# blue eggs



## cowboyfred (Jan 7, 2015)

hey yall .. I have an easter egger laying blue eggs since September. At first the eggs were a nice medium blue. Shes still laying in January but her eggs are a very very light tint of blue.. hardly blue at all. Any ideas why? Shes my only blue egg layer.. so Im really wanting those beautiful eggs back.


----------



## nj2wv (Aug 27, 2013)

Eggs get lighter in color the longer they lay. Once she stops laying for molting or winter then they will darken up again in the spring.


----------



## angelinahadley (Apr 9, 2015)

I had heard many years ago, there is a country name Chile which hens lay purple eggs.


----------



## Maryellen (Jan 21, 2015)

The purple egg layer is the Croad langshon (totally misspelled) there are 5 breeders in the US that have them , one being in California. ( yes i looked them up lol as purple is my favorite color)


----------



## sswanee17 (May 17, 2015)

I would love to have purple eggs, I've seen some pictures of them in different colors of purple's and they're really pretty.
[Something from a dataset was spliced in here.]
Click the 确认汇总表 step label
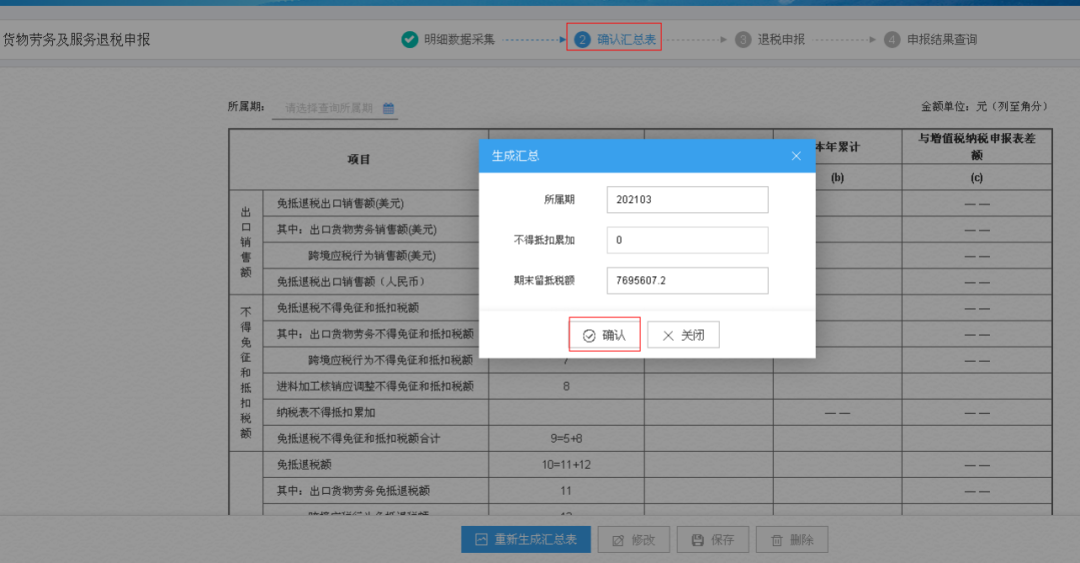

And cowboy Fred, I have a whiteLeghorn/EE that lays me a little blue egg every single day she has for a month and I'm just hoping that they'll get bigger pretty soon. They are pretty small. Someday her blues are lighter almost white and then other days that would be blue,light blue.


----------



## sswanee17 (May 17, 2015)

My chicken might lay light blue eggs because Leghorns lay white eggs so I must get a mix of blue and white.


----------